A altura dos guarda-chuvas foi determinada após estudos das fachadas das lojas e consultas ao Corpo de Bombeiros, de modo que o recurso proporciona beleza, sombreamento e sensação de conforto sem interferir na visibilidade das logomarcas dos comércios e de modo a garantir o acesso seguro de veículos de resgate em eventual ocorrência de incêndio, por exemplo.

A secretária de Planejamento e Urbanismo, Carolina Baracat Lazinho, explicou que o ‘telhado’ de guarda-chuvas ocultará a fiação de energia elétrica, que voltará a ser aérea. Hoje, é subterrânea e alvo de furtos, vandalismo e até curto-circuitos. “Nosso intuito é incentivar o movimento no local com a implantação do mobiliário urbano e, assim, incrementar o potencial de vendas do comércio. Esta reunião é uma oportunidade para vocês sugerirem e construirmos em conjunto o projeto”, afirmou ela. Carolina Baracat elogiou a Patriani por ter sido a única a apresentar proposta quando do chamamento público e a se comprometer não apenas com a execução da obra, mas também com a manutenção do espaço pelo período de um ano.

A secretária esclareceu que a disposição intercalada dos guarda-chuvas é necessária para não causar abafamentos. “A primeira quadra, na altura da Estação Cultura, não receberá o recurso e, a próxima, sim.
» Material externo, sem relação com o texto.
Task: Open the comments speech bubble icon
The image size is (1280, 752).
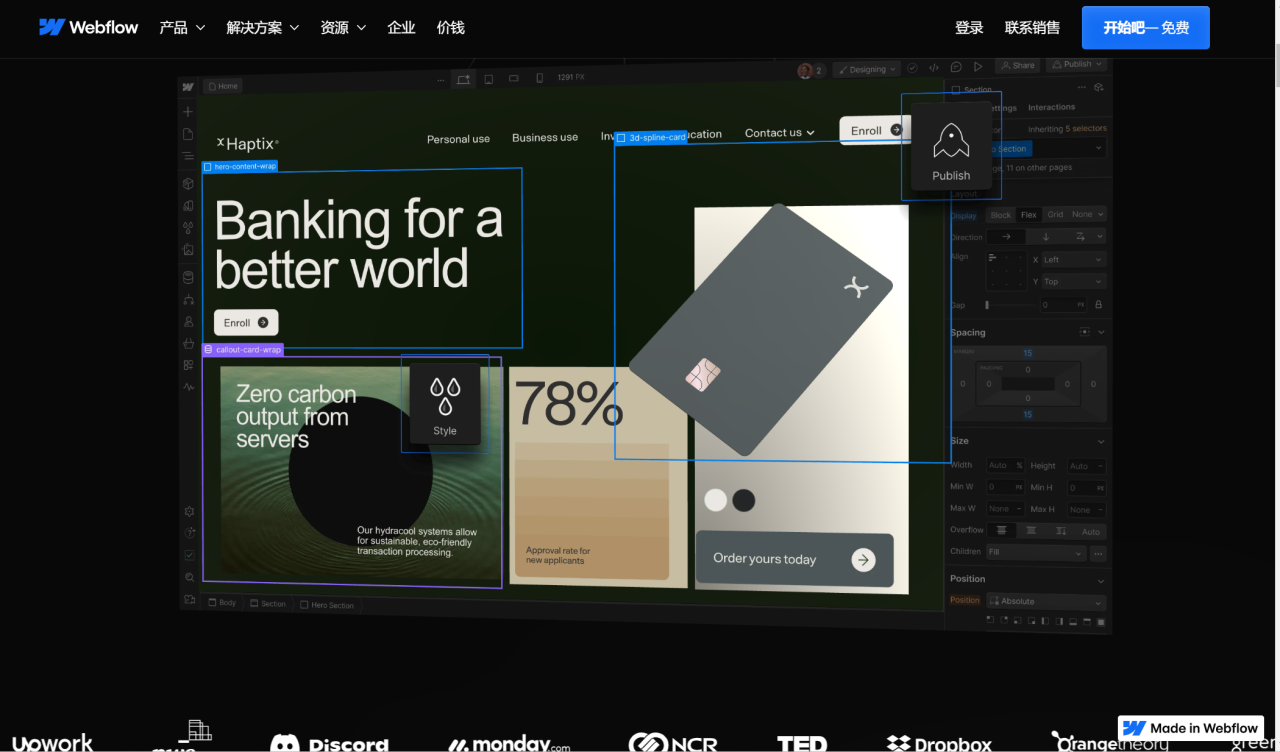Action: pyautogui.click(x=956, y=67)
Assim será sucessivamente, exceto no trecho da Catedral onde não é possível fixar a estrutura metálica por tratar-se de um bem tombado, e na praça Rui Barbosa. Estamos tomando todos os cuidados para evitar atos de vandalismo porque o mobiliário é uma doação para Campinas e queremos preservá-lo. A nossa ideia é que os elementos sejam decorados nas datas especiais para o comércio e nos meses destinados a  campanhas específicas”, detalhou Carolina Baracat Lazinho.
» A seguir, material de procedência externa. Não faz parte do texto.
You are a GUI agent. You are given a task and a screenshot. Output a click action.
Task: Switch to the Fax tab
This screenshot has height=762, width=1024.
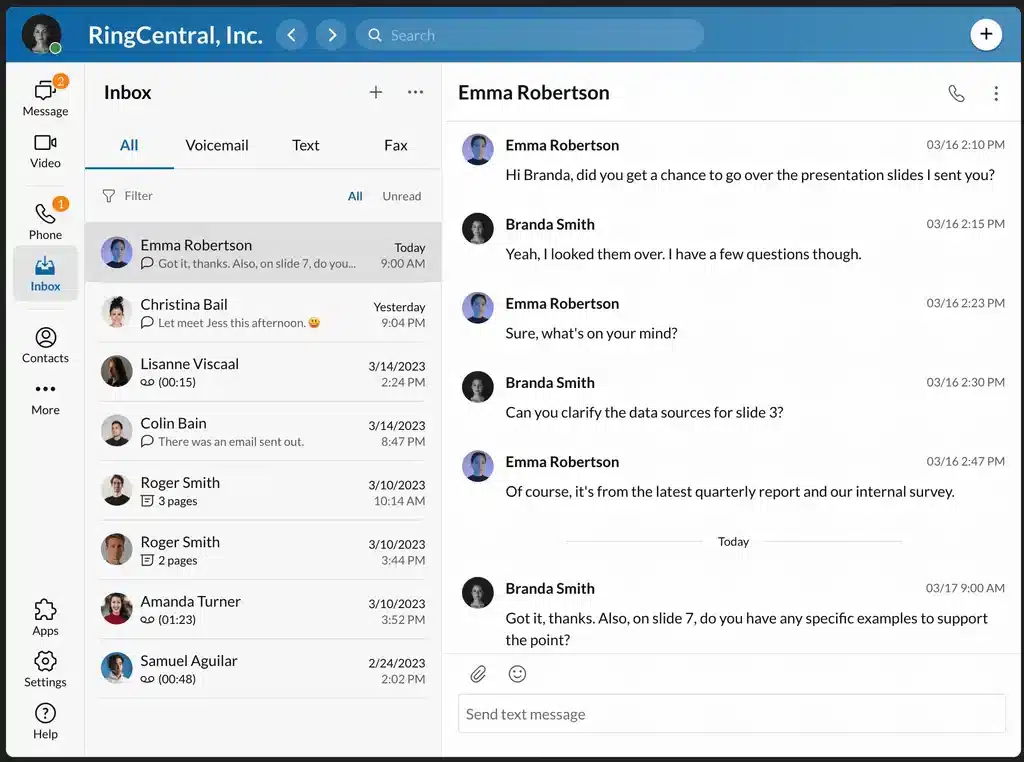395,145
Adriana Flosi, secretária municipal de Desenvolvimento Econômico e também presidente da ACIC, reforçou a importância de se refazer a fiação elétrica na via. Segundo ela, os guarda-chuvas estarão posicionados acima dos postes de luz cujo foco é para baixo. Dessa forma, ela sugeriu a instalação também de holofotes voltados para o alto a fim de embelezar ainda mais a decoração e garantir pontos de luz extras no local. “A questão da iluminação é crucial para a cidade, principalmente para o Centro, tanto que a Parceria Público-Privada da iluminação de Campinas prevê trocar, em dois anos, toda a fiação e substituir a iluminação por LED. Ainda sobre a PPP da iluminação, é um desejo do prefeito que o trabalho tenha início pela região central”, disse Adriana. Para ela, a reunião representou um marco para a cidade que passa a ter um atrativo muito bonito na Rua 13 de Maio: “É um indutor para que outras ações, como a requalificação da Avenida Campos Sales e outras ações já previstas para o Centro de Campinas, aconteçam na sequência. Nós só temos a agradecer à prefeitura e à parceria da construtora Patriani pelo presente, quando a nossa cidade completa 248 anos”, finalizou Adriana.
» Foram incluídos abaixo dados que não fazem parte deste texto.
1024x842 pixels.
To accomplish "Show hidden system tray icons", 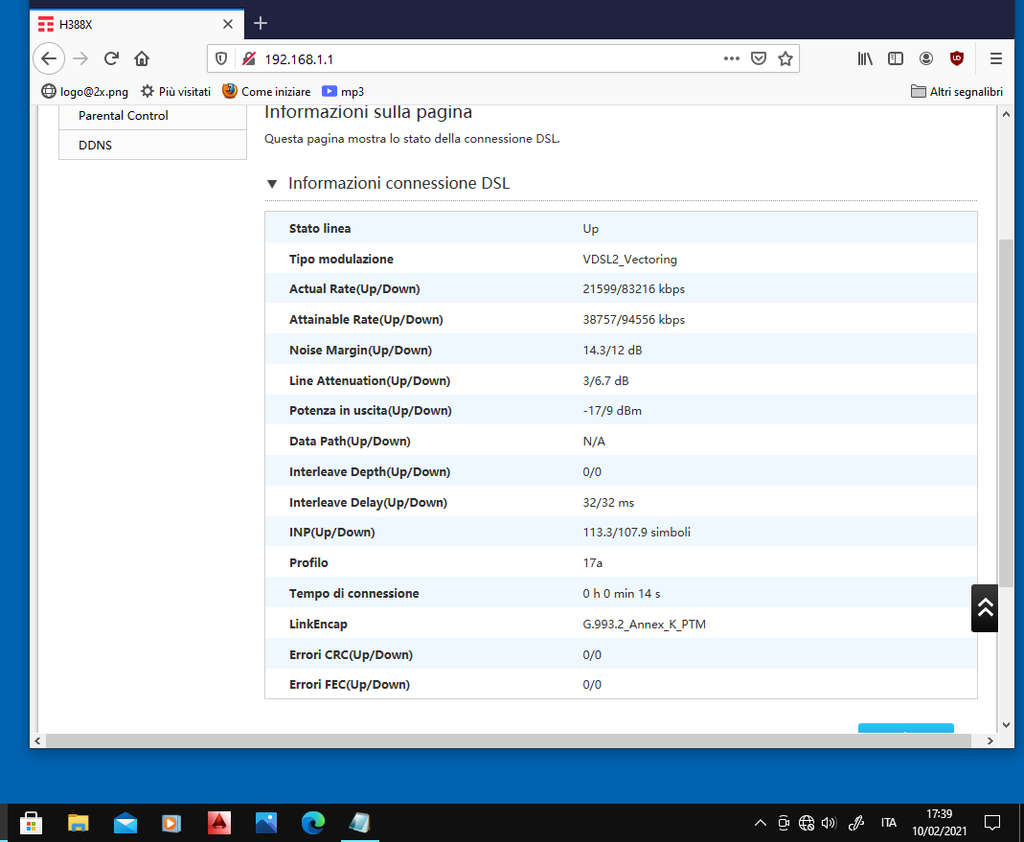I will [760, 823].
Guilherme Campos, vice-presidente da Federação das Associações Comerciais do Estado de São Paulo e vice-presidente da ACIC classificou o projeto da Patriani como louvável e afirmou que, apesar das diversas ações da prefeitura como, por exemplo, a voltada para oferecer condições dignas para a alimentação de pessoas em situação de rua, o ideal para insuflar vida novamente no Centro é trazer de volta atividades, como a Câmara Municipal, o Fórum, o Poupatempo e outros que atraem fluxo.

Edvaldo  de Souza Pinto, presidente do Conselho Deliberativo da ACIC, acredita que o novo mobiliário trará mais segurança para as pessoas e inibirá a frequência de quem degrada o Centro: “A iniciativa da Patriani traz esperança de vermos a 13 de Maio mais atraente aos transeuntes. Sabemos que esta é uma parte e que não é possível conseguir tudo de uma vez. Também estamos buscando outras melhorias, como a troca do piso da rua, mas este é o início. Foi assim também, por partes, quando da implantação do convívio”, finalizou.

O vereador Carlinhos Camelô também elogiou a iniciativa da Patriani, lembrou de outro projeto em andamento, o do Mercado Popular, conhecido como Shopping dos Camelôs, e reforçou a importância da iluminação para proporcionar mais segurança e para que o Centro volte a ter vida.